323 - Quantifying Treatment Plan Quality in Non-Small Cell Lung Cancer Radiotherapy Based on Pairwise Preferences
Presenter(s)

J. Zhang1, Y. Lei2, J. Tam2, A. Yu2, S. Chen2, R. Samstein3, K. Rosenzweig4, M. Chao1, T. Liu4, and J. Xia5; 1Icahn School of Medicine at Mount Sinai, Department of Radiation Oncology, New York, NY, 2Icahn School of Medicine at Mount Sinai, New York, NY, 3Memorial Sloan Kettering Cancer Center, New York, NY, 4Department of Radiation Oncology, Icahn School of Medicine at Mount Sinai, New York, NY, 5Icahn School of Medicine at Mount Sinai, NEW YORK, NY
Purpose/Objective(s):
Objective treatment plan evaluation is critical for standardizing plan quality and improving clinical efficiency. Previous studies have demonstrated that structured scoring mechanisms can guide planners toward improved dosimetric outcomes. However, manually constructed scoring methods rely on predefined metrics and may not fully capture complex tradeoffs inherent in treatment planning. To address this limitation, we aim to develop a data-driven scoring model that approximates expert plan evaluation using pairwise preference-based learning, leveraging a large language model (LLM) as a scalable surrogate for human plan evaluators.Materials/Methods:
To develop a human-aligned scoring function, 35 lung plan pairs were created and evaluated by two experienced planners, each selecting their preferred plans. To expand the pairwise preference dataset while maintaining expert-level decision-making, an LLM agent was developed to generate human-level preference assessments based on features derived from 10 clinically relevant dose-volume metrics. After validated against the human planner feedback, the LLM agent was instructed to evaluate additional plans from another dataset consisting of 1,240 plan pairs (62 lung patients, 32 plans each, 20 randomly sampled pairs per patient).

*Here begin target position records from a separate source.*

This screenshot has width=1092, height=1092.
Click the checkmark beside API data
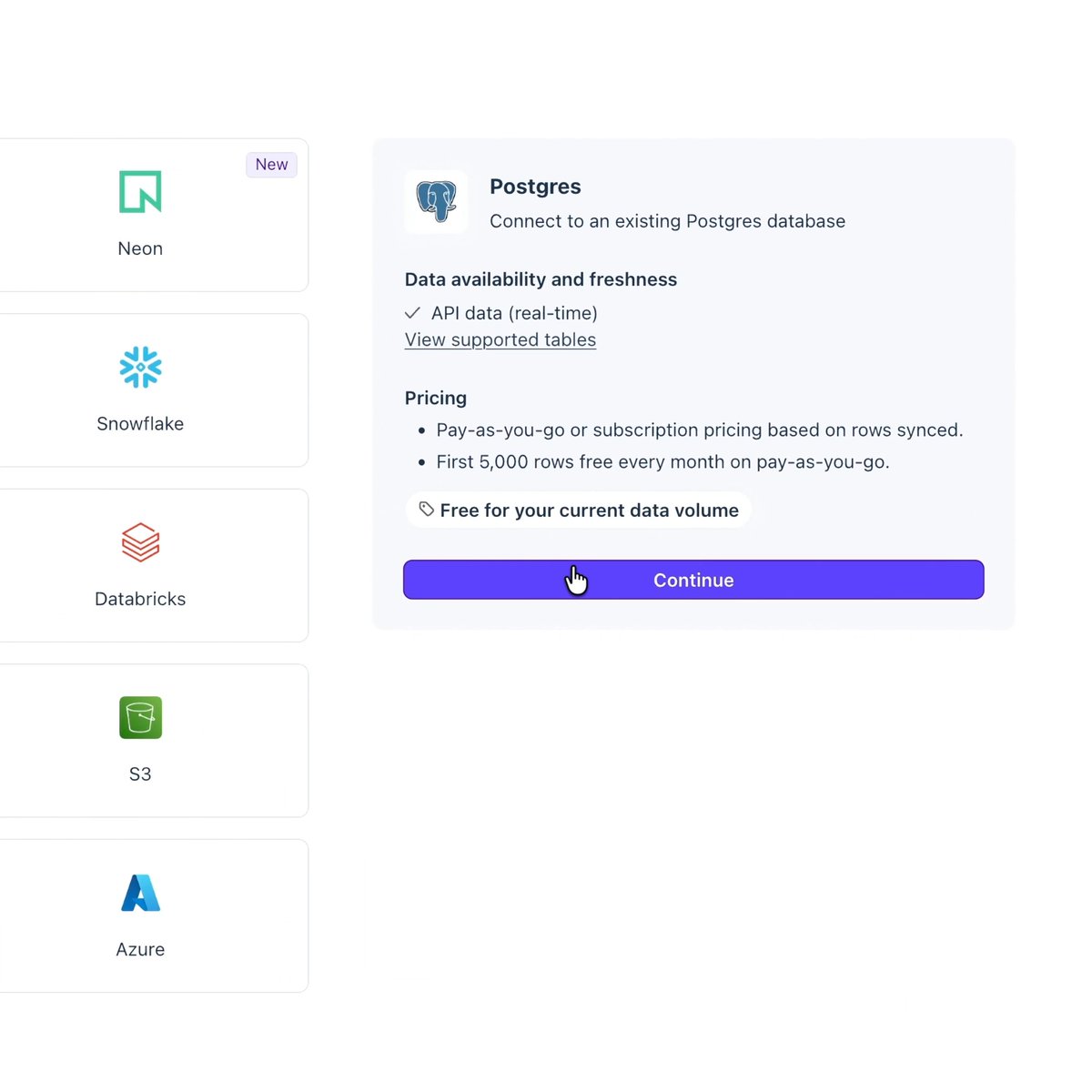click(x=412, y=313)
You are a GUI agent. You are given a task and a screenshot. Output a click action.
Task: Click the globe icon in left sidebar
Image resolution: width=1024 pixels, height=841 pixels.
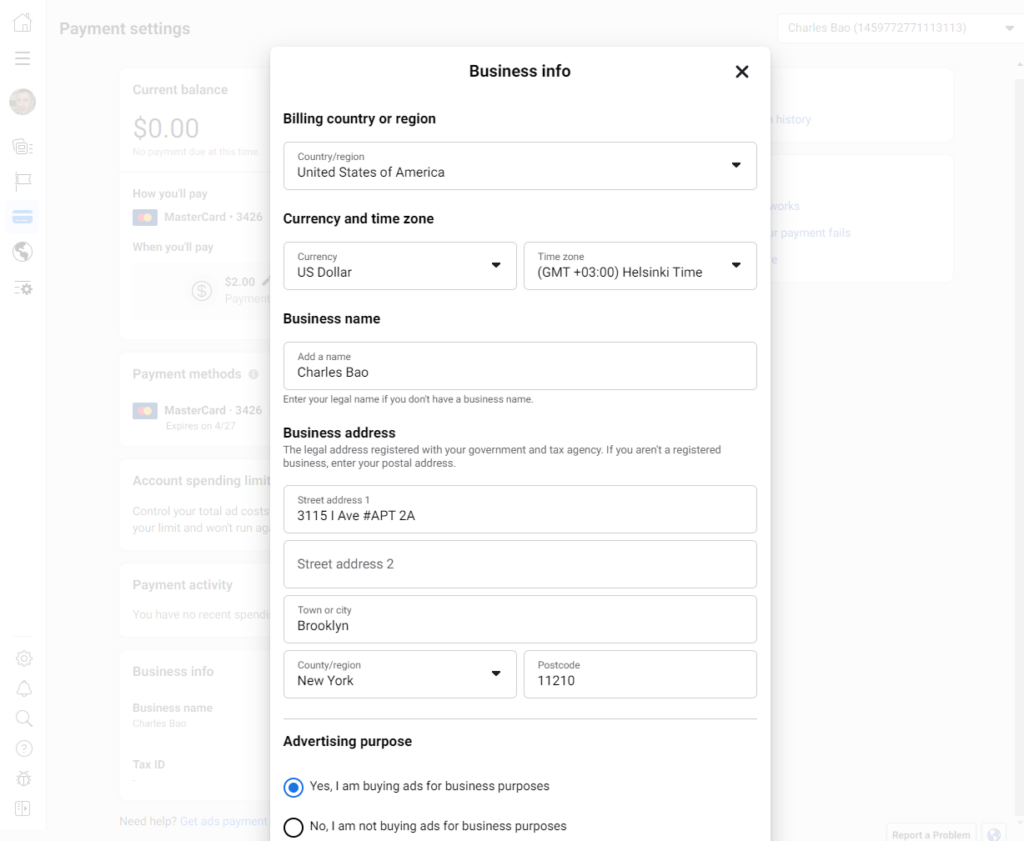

A scoring model was constructed using binary cross-entropy with logit loss to learn preference-based scoring. The agreement between planners was assessed using accuracy and F1 score. To quantify the inter-planner variations, inter-planner agreement was also evaluated. To evaluate the improvement due to the LLM agent, a score function was separately trained and validated using only human feedback with five-fold cross-validation.Results:
The LLM-generated responses demonstrated strong agreement with human evaluators, achieving an accuracy of 0.91 and an F1 score of 0.95. When trained solely on human evaluator input, the scoring model attained an accuracy of 0.73 and an F1 score of 0.76. Incorporating LLM-generated feedback significantly improved model performance, resulting in an accuracy of 0.82 and an F1 score of 0.84, which closely aligns with inter-planner variability observed among human evaluators (accuracy: 0.83, F1 score: 0.89).Conclusion:
This study introduces a novel framework for treatment plan evaluation, leveraging pairwise preference-based learning and LLM-generated feedback to approximate expert decision-making. Compared to manually constructed scoring mechanisms, our approach dynamically learns from expert feedback, enabling a more flexible and generalizable assessment of plan quality. This model offers a scalable solution for planner training, clinical plan assessment, and automated treatment planning.